Study text:
REFLECTIONS ON FILM CULTURE

Happenings

New York. This afternoon, Agnieszka Holland, J. Hoberman, Irena Grudzinska Gross, Lawrence Weschler, and Larry Wolff will take part in Andrzej Wajda: A Discussion of His Life and His Films at the Remarque Institute.

Hoberman also picks out cinema highlights happening in April in the city for the New York Review of Books. Among them is Tony Conrad: Completely in the Present, opening tomorrow at Anthology Film Archives with director Tyler Hubby present.


“Filmed over two decades,” writes William Robin in the New York Times, “Mr. Hubby’s documentary eloquently captures Mr. Conrad’s plain-spoken tirades and irascible wit. His egalitarian ethos extended beyond music to his politically-charged experimental films, his teaching approach as a professor of media studies at the State University of New York at Buffalo, and even initiatives outside the realm of art: Among the public-access television shows he directed in Buffalo in the 1990s was the call-in program Homework Helpline, an attempt to serve underprivileged youth and draw their attention to the democratic potential of media.”

Task instructions:
1. According to the film culture text, where is Tony Conrad: Completely in the Present opening tomorrow?
2. From the film culture text, output the part that opens with the words containing "Hoberman also picks" and closes with "Tyler Hubby present.".
3. Go on with the film culture text from its last sentence.
The rows that come next have no connection to the film culture text.

Recorded information:

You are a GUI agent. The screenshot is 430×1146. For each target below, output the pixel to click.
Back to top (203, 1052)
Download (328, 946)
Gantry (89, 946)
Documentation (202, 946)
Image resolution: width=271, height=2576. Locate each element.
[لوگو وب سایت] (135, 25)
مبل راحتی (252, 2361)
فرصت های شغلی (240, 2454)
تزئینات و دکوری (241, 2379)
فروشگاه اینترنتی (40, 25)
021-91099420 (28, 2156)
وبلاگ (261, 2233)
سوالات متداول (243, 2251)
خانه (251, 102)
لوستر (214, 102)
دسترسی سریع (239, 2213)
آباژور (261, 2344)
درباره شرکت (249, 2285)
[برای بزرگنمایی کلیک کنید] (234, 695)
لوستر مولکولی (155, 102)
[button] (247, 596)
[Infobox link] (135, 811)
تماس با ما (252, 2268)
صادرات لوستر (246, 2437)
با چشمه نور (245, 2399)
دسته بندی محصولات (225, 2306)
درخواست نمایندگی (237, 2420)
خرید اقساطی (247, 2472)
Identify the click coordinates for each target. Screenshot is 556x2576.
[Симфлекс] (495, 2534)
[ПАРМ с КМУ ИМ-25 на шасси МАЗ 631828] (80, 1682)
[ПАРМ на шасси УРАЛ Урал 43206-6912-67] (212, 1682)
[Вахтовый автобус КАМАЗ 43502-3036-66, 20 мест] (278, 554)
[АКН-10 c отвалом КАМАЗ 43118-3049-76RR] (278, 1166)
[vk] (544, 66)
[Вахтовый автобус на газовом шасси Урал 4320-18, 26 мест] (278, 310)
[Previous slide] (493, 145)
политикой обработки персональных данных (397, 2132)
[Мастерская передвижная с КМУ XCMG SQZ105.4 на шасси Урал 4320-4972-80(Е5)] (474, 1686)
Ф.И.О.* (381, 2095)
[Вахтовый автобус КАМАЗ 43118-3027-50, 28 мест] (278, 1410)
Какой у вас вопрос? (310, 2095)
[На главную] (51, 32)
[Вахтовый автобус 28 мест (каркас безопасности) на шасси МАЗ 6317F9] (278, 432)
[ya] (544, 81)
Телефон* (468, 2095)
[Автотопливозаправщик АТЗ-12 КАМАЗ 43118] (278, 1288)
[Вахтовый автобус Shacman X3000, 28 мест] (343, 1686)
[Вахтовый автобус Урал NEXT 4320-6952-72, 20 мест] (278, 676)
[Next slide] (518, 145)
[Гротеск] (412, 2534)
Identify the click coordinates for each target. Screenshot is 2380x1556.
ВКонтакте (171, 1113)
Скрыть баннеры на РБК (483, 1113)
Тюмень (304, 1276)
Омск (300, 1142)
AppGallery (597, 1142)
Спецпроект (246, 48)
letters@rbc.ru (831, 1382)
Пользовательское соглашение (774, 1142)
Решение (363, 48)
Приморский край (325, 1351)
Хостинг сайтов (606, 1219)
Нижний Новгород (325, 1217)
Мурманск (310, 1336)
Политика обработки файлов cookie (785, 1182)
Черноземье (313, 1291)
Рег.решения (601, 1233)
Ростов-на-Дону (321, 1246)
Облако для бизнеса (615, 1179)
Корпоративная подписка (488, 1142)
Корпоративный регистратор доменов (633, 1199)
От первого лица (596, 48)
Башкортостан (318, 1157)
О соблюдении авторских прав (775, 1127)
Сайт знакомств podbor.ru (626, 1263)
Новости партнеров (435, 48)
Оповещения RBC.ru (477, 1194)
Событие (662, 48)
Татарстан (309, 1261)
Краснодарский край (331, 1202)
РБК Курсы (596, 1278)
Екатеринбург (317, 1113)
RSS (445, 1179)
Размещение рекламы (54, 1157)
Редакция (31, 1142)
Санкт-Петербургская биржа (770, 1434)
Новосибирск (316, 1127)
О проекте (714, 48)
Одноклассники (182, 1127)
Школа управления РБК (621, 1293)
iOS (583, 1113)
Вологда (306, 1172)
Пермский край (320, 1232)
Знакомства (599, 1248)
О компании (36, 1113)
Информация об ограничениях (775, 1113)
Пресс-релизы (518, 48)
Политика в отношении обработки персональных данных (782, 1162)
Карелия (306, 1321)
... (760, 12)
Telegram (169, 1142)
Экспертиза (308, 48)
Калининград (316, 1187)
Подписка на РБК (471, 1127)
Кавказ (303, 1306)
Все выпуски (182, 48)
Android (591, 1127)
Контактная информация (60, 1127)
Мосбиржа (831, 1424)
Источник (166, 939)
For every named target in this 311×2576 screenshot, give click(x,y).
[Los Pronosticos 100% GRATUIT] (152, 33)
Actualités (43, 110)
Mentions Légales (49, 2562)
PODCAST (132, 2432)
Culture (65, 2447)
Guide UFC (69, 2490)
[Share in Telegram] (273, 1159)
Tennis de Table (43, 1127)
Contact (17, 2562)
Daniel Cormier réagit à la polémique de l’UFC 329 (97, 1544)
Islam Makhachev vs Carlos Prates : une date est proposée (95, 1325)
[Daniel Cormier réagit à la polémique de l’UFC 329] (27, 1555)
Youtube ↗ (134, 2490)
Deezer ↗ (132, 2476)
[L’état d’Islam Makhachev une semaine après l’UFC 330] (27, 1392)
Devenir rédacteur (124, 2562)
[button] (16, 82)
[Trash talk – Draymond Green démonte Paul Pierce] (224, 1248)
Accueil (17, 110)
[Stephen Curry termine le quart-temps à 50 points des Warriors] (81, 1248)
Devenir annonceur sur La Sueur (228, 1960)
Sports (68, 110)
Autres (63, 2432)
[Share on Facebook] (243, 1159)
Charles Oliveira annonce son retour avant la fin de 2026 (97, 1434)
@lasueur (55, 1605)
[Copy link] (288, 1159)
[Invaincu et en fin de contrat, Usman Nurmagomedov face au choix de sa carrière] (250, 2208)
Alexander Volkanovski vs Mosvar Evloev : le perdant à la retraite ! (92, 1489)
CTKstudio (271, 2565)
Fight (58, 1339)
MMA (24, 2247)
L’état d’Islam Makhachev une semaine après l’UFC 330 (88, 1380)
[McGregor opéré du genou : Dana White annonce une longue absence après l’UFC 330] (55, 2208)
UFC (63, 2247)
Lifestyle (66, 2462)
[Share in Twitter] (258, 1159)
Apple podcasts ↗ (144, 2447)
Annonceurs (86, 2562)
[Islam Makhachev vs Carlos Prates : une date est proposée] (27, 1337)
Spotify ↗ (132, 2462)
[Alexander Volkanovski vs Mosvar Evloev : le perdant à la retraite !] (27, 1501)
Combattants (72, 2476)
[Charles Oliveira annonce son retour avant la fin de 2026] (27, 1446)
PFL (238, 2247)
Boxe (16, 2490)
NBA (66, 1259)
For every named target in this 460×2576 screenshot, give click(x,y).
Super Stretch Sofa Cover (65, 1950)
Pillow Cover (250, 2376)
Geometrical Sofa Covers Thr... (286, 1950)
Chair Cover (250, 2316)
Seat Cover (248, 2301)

Task-by-task outputs:
1. Anthology Film Archives.

2.
Hoberman also picks out cinema highlights happening in April in the city for the New York Review of Books. Among them is Tony Conrad: Completely in the Present, opening tomorrow at Anthology Film Archives with director Tyler Hubby present.

3.
House [1977] initiates will be just about the only people prepared for Nobuhiko Obayashi’s School in the Crosshairs [1981] (sometimes more clumsily translated as The Aimed School), a dizzying sci-fi movie exemplary of the genre masters’ utterly bizarre filmmaking and homebrewed special effects,” writes Jeva Lange at Screen Slate. School screens tomorrow as part of the Japan Society’s series, Beyond Godzilla: Alternative Futures & Fantasies in Japanese Cinema.


KINO! 2017, opening tomorrow and running through April 6, brings a selection of German films to the city. Kenji Fujishima in the Voice: “Among this year’s offerings: a biopic of proto-expressionist painter Paula Modersohn-Becker that was a major arthouse hit in Germany; an interactive film experiment courtesy of The People vs. Fritz Bauer director Lars Kraume; and a documentary about Germany’s use of renewable energy. Still, some of the 2017 edition’s most striking find hew closely to [the] Berlin School aesthetic. The oddest is Wild, Nicolette Krebitz’s study of a woman, Ania (Lilith Stangenberg), who develops a romantic obsession with a wolf.”

Los Angeles. Rock N’ Roll Fascism, a series of Saturday Night Specials at Cinefamily, begins this Saturday.

REDCAT presents Julia Heyward and Perry Hoberman’s 29 SpaceTime on Monday.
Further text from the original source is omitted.